Our findings highlight VE-cadherin’s role in endothelial dysfunction and its potential as a biomarker for ICH risk in hypertensive individuals. Further research is needed to elucidate its mechanistic involvement and therapeutic implications, potentially paving the way for targeted interventions to reduce ICH incidence.

CONCLUSION

This study demonstrates that hypertensive patients with spontaneous nonlobar ICH exhibit significantly lower serum VE-cadherin levels compared to those without ICH. These findings suggest a potential link between VEcadherin downregulation – possibly due to hypertension-induced endothelial dysfunction – and the pathogenesis of nonlobar ICH. By highlighting VE-cadherin as a potential early biomarker, this study contributes to the limited body of research on endothelial injury in hypertensive cerebrovascular disease. However, as this was a cross-sectional study, causality cannot be established. Further longitudinal and interventional studies are warranted to validate these findings and assess the therapeutic potential of targeting VE-cadherin to prevent ICH in high-risk populations.

Ethical approval:

The research/study was approved by the Institutional Review Board at the University of Riau Ethical Committee, number B/159/UN19.5.1.1.8/8/UEPKK/2023, dated October 06, 2023.

Declaration of patient consent:

The authors certify that they have obtained all appropriate patient consent.

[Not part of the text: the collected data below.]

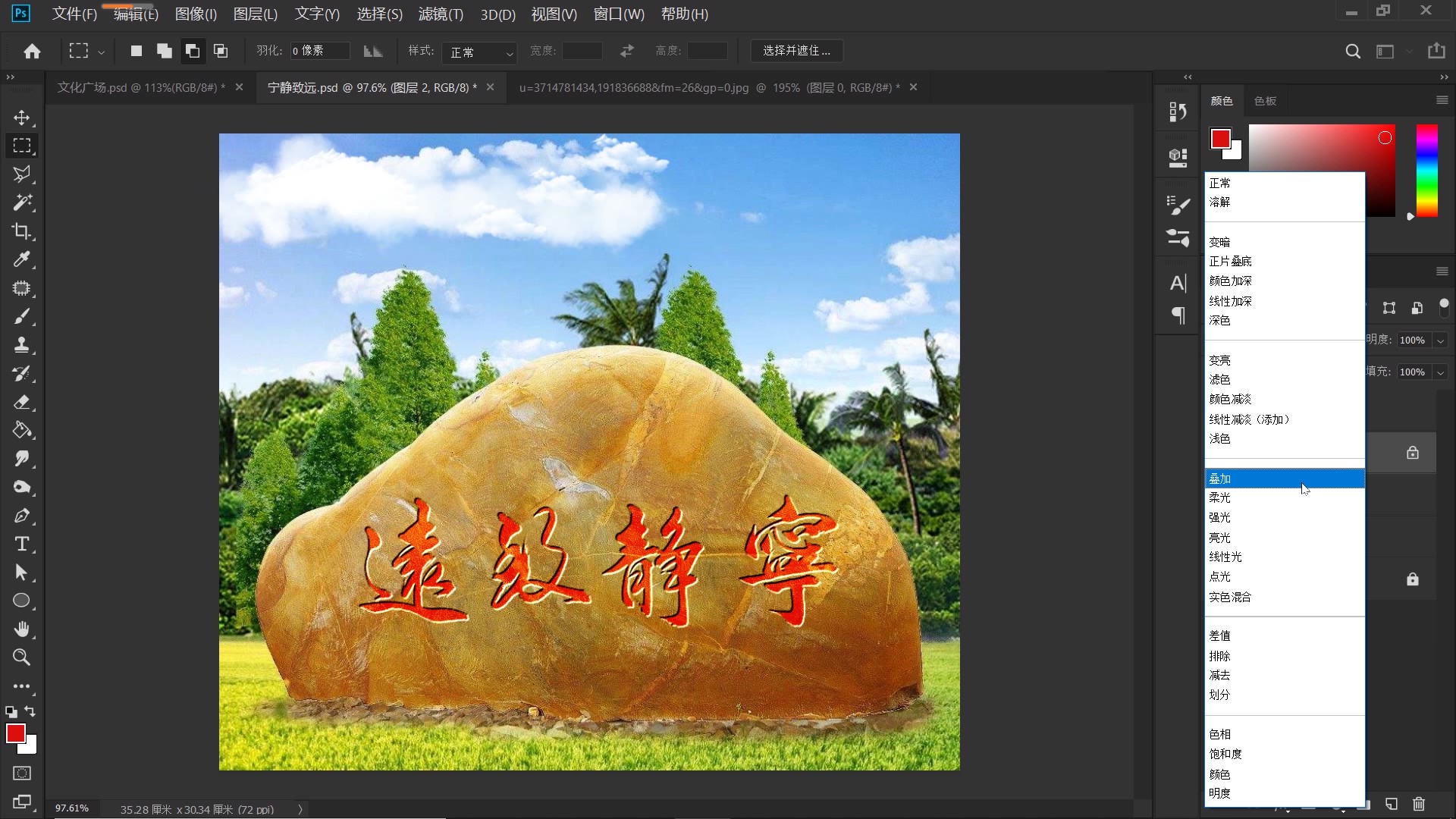
Task: Choose 柔光 blend mode from the list
Action: pyautogui.click(x=1219, y=497)
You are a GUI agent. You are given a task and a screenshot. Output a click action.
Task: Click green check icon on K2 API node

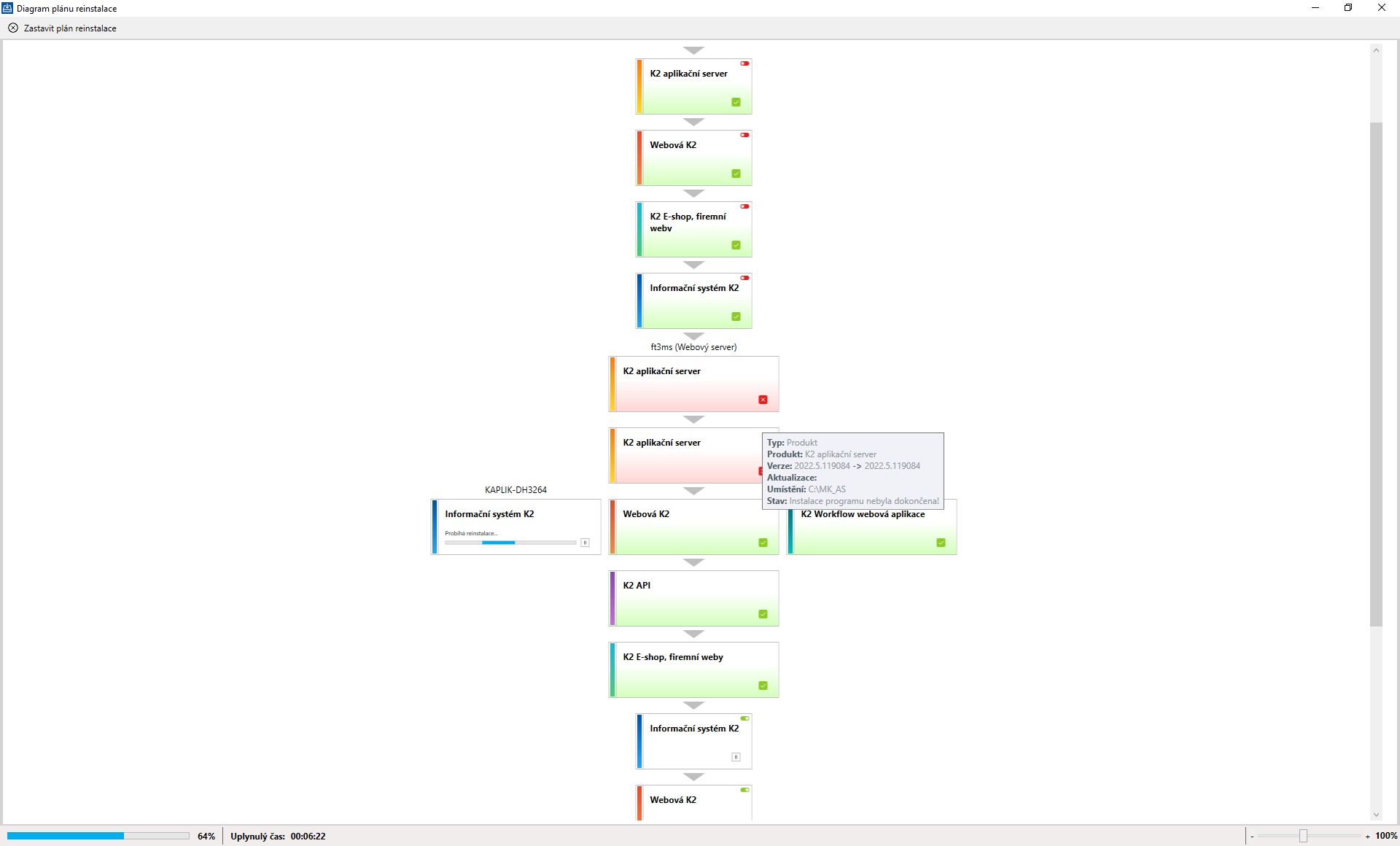pyautogui.click(x=763, y=614)
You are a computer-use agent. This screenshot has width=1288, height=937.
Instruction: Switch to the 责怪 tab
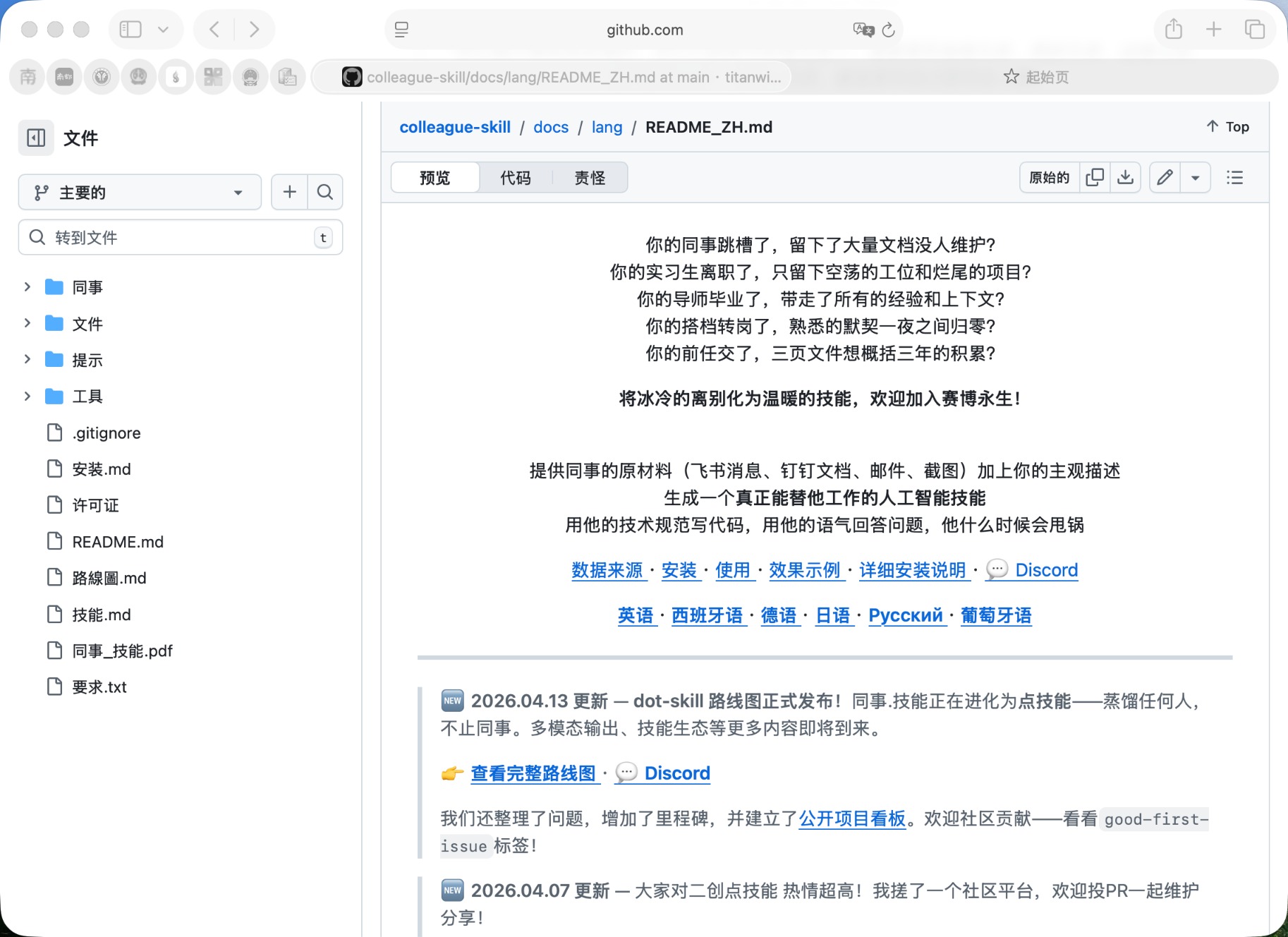coord(590,178)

Financial support and sponsorship:

Nil.

Conflicts of interest:

There are no conflicts of interest.

Use of artificial intelligence (AI)-assisted technology for manuscript preparation:

The authors confirm that there was no use of artificial intelligence (AI)-assisted technology for assisting in the writing or editing of the manuscript and no images were manipulated using AI.

Disclaimer

The views and opinions expressed in this article are those of the authors and do not necessarily reflect the official policy or position of the Journal or its management. The information contained in this article should not be considered to be medical advice; patients should consult their own physicians for advice as to their specific medical needs.